There’s also the narrative that these companies do want this strike because they’re still struggling to come back from the years of losses and the expenses associated with COVID. Is that a fair narrative?

I think that’s nonsense. If they need to bring down costs, they can do that entirely on their own. I am not saying that while we’re on strike, they may not punish us by using force majeure. But the idea that it is their business model to let loose onto the world the chaos of this strike on behalf of a consortium of companies, which then means they lose control of what’s going on and this stuff shuts down and they have no idea exactly what the total cost is going to be — and it’s going to be high to them — in exchange for trying to let go of what’s left of some number of outstanding overall deals that they find are marginally less productive, and they wish they would be? That didn’t make any sense at all. That is not a business plan. If they have so many overall deals that are worth so little to them that they need to call a strike in order to write them off, they should fire all the executives who made those deals, because that is one hell of a mound of terrible deals they made.

And it’s not like they’re going to dump the big deals — a Ryan Murphy, Shonda, Berlanti or Dick Wolf. They’ll be dumping lower and middle-class writers, which goes back to what you were saying about protecting those levels of scribes. And that would have to be a lot of deals to make a financial difference. 

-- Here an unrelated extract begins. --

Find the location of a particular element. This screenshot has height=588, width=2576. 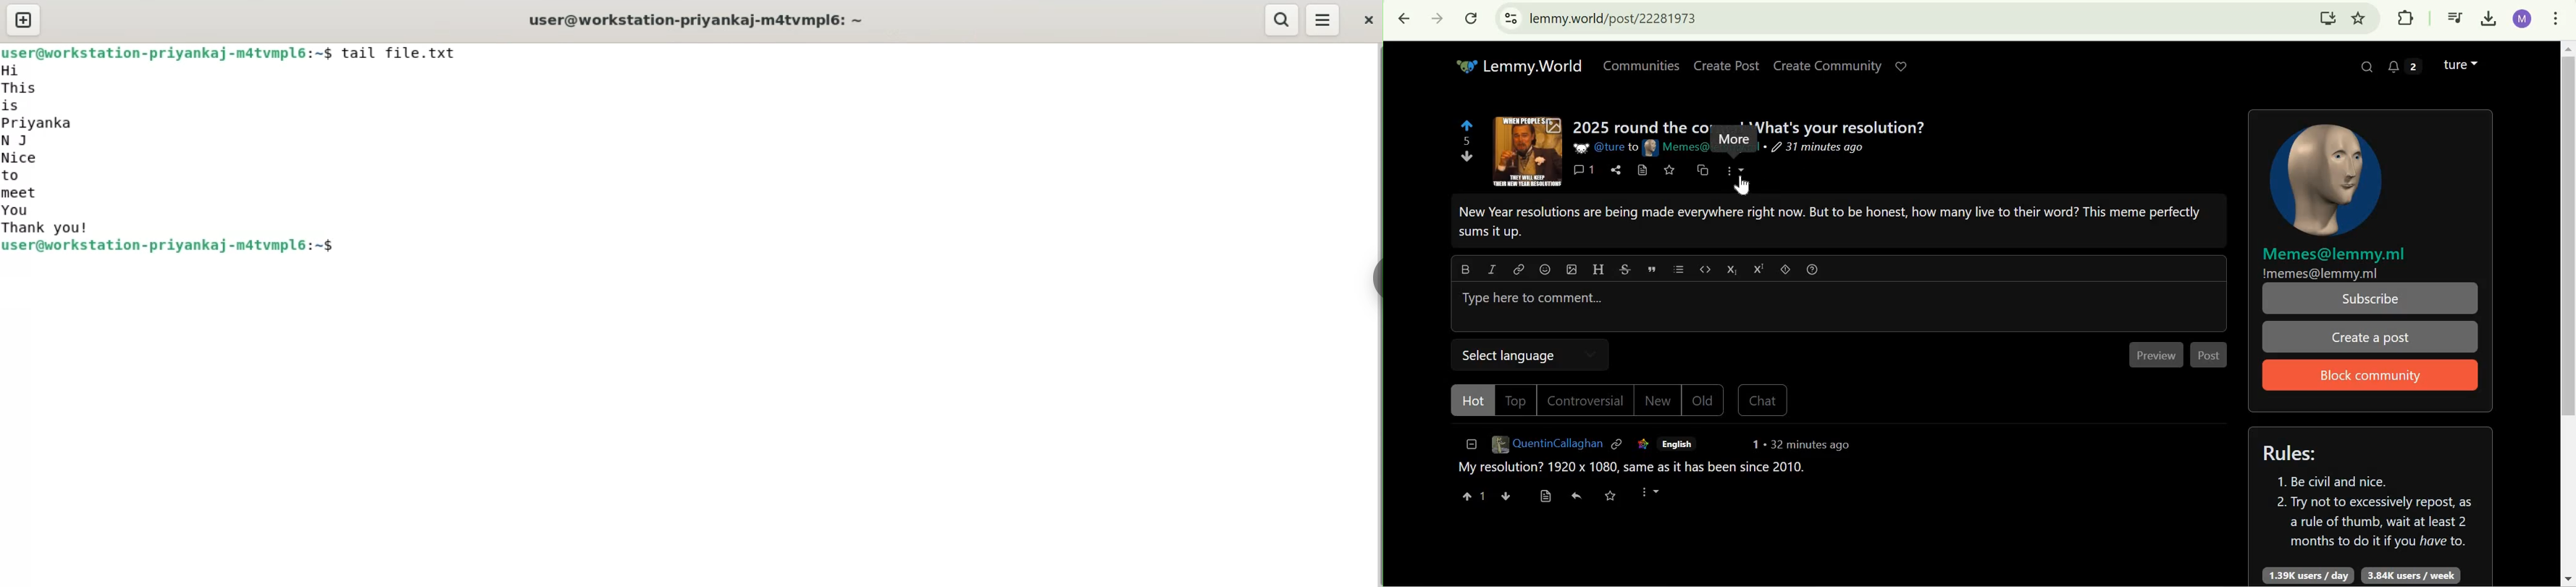

link is located at coordinates (1617, 442).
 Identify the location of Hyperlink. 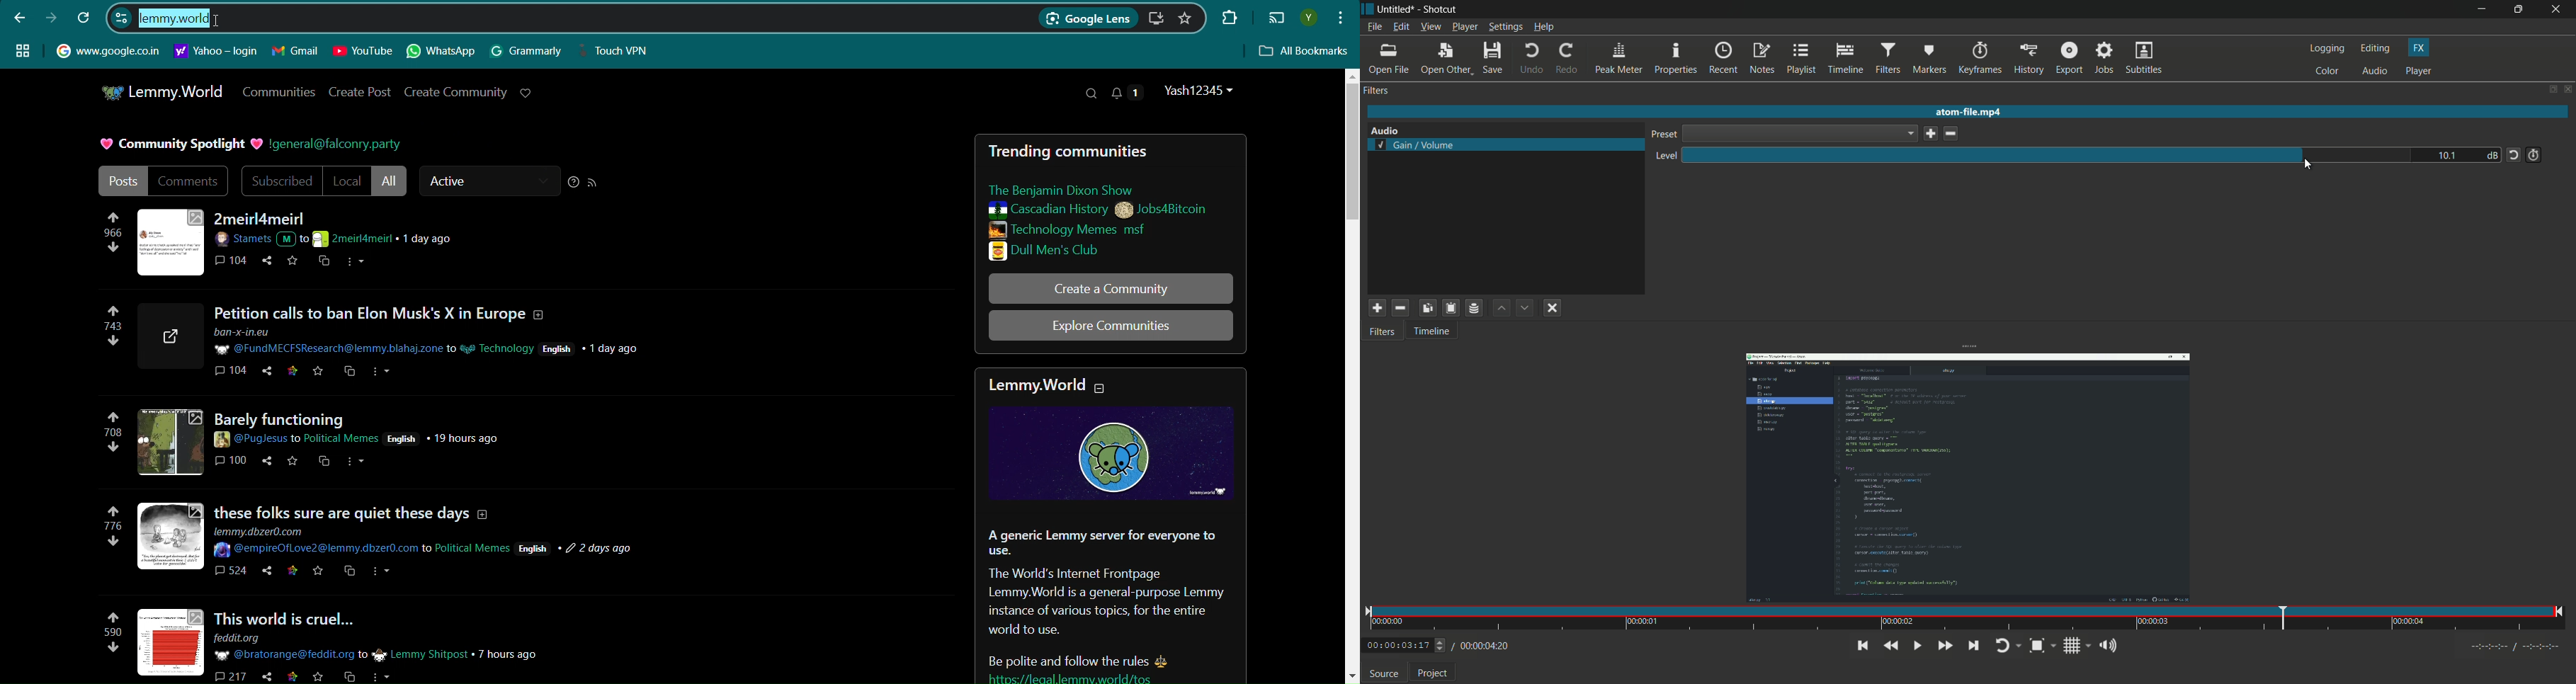
(335, 144).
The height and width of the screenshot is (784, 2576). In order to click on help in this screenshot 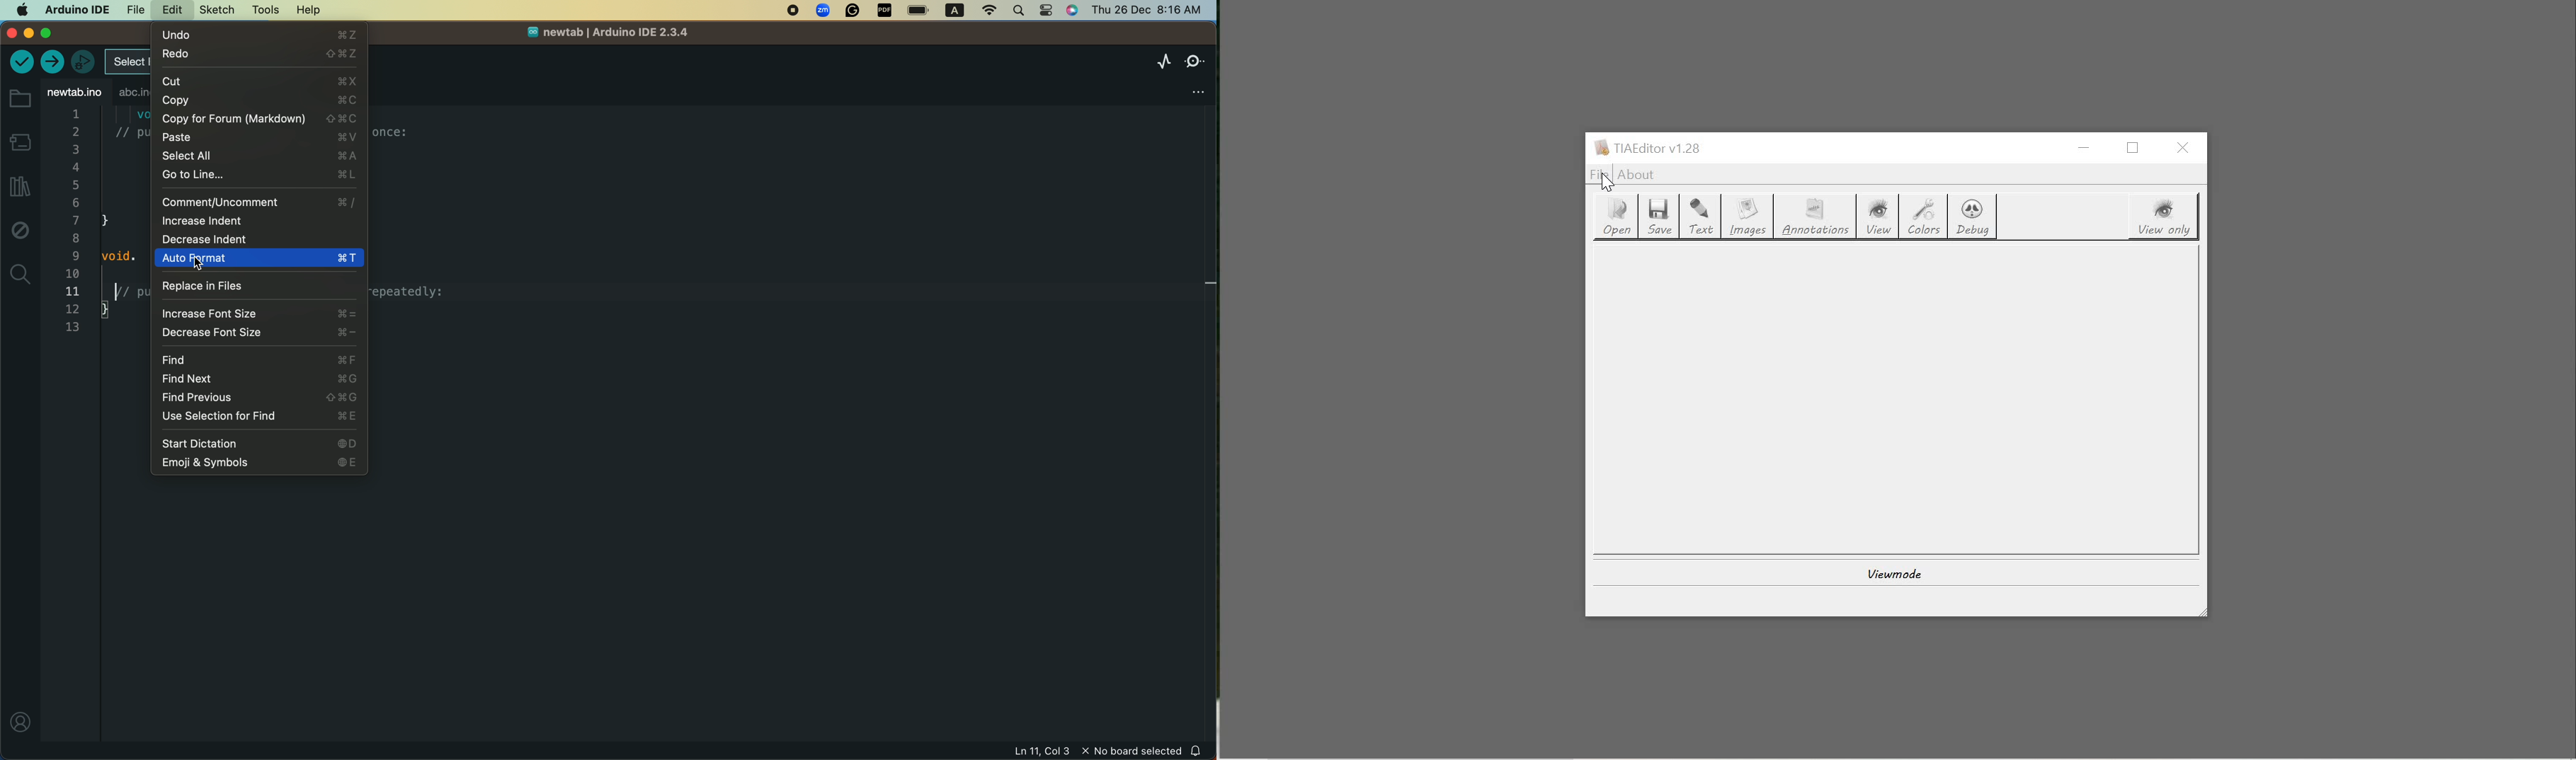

Right. You don’t need to be among the mega rich to be doing great work. They don’t want to send those writers back off into the marketplace for somebody else to scoop them up. We may be their temporary antagonists across the table, but their principal antagonists are each other. Remember, this is a phony situation in which they link arms against us. They are in a much more intense war against each other. We’re going to face pain in all different kinds of ways even as we inflict it, and it’s one of the horrible parts of doing this and asking people to do this and being in a leadership of it. But there’s just no way around it, unfortunately. Because the alternative is the extinction of the profession. You can’t doubt the extent to which writers believe that. We’ve only struck once before in 35 years, we don’t do this lightly. We don’t get a 98 percent strike authorization vote and show up by the thousands. And you don’t hear this kind of unanimity. You don’t see every other guild in union standing shoulder to shoulder except because of the way that companies behaved. When there’s an effect, there’s a cause.

Editor’s Note: TV’s Top 5 has gone out to the AMPTP with an offer for equal time with a member of their negotiating committee, but the group that represents the studios declined to participate, pointing us instead to their document released last week that responded to the guild’s proposals.

Correction: An earlier version of this story noted that Tony Gilroy ceased producing services on Andor after being called a “scab” on social media. Gilroy ceased such work before being singled out on social media.